Mount: Sky-Watcher EQ6-R Pro Equatorial Mount (controlled by EQMOD)
Autoguider: Orion 60mm Multi-Use Guide Scope, Orion StarShoot AutoGuider Pro Mono Astrophotography Camera (controlled by PHD2)
All equipment controlled by HP Probook running Sequence Generator Pro v3.2.0.660.

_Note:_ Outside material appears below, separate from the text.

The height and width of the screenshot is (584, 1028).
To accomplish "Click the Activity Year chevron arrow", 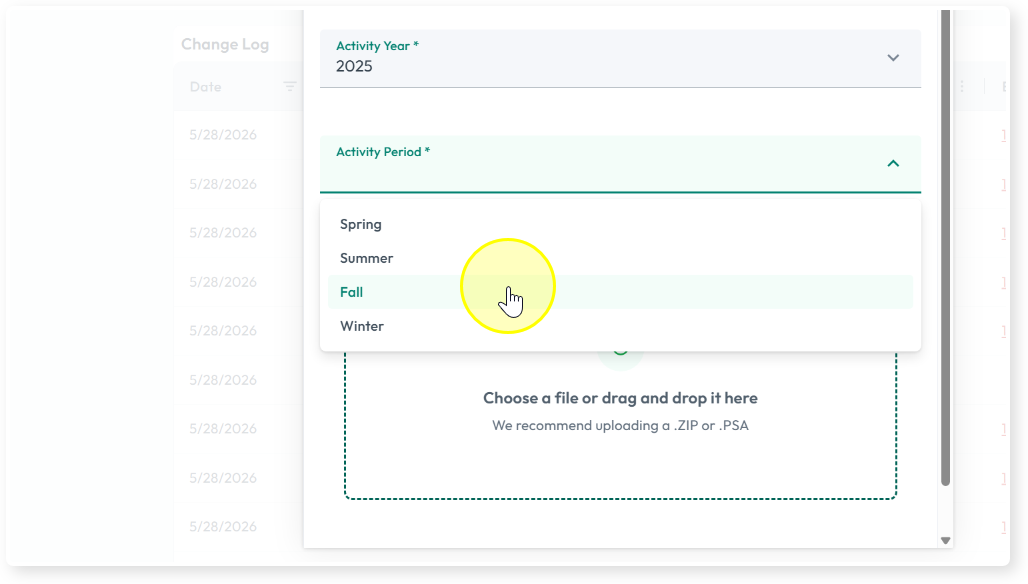I will click(x=893, y=58).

Capture & processing notes

Projected to have calm winds and clear skies all night long, I decided to image M81 and M82 all night long. For whatever reason, struggled with the plate solving. The framing tool had the camera angle at 72 degrees – SGP got into the rotate x degrees clockwise, rotate y degrees counterclockwise then failing to plate solve. Went through several troubleshooting steps: reboot the laptop, release locks and manually recenter RA and Dec, rotate the camera starting from known zero to 72 degrees, rebuild the target in SGP framing tool with a larger FOV, cycled power on mount. Finally, after more than 1:30 hours of trying, finally successfully plate solved and calibrated the auto-guider and captured the first 5-minute exposure. Determined that exposure time wasn’t long enough, so updated the sequence to capture 10 minute exposures (let the second 5-minute complete). In looking at the 5 minute exposures, it appeared that the stars were somewhat oblong, so I decided that the focusing might have been affected by all the rotating the camera and decided that I should refocus – which required terminating the sequence, executing the focus star (Dubhe) sequence (the focus was fine) and then reacquiring M81/M82. The plate solving took another 30 minutes of fiddling. All this in time to capture two 10-minute exposures before the meridian flip! Same issues with plate solving encountered after the meridian flip, although it only took about 20 minutes to resolve. Began capturing after the meridian flip at 2231MDT, intending to capture until the end of astronomical twilight (beginning of nautical twilight) at 0545MDT. As I periodically woke up throughout the night, I would take a look outside – the wind was picking up – but not to disturbing levels and the mount was still tracking. …until I woke up at 0200 to find the sequence had aborted due to a lost guide star (capturing the last frame ending at 0134MDT). The clouds were pretty pervasive and the wind was picking up – so decided to end the sequence at that point, capture flat frames and bring the equipment in for the night.
Sequence plan: Gain: 158, Temp: -0°C, offset=30. BZ LeX 2x5min, 21x10min. Captured 2Apr2023, 2108MDT – 3Apr2023, 0134MDT. Total exposure time: 3:40hrs
Capture: 2 April 2023
Shooting location: Colorado Springs, Colorado
Processing: Stacked in APP, processed in LR/PS.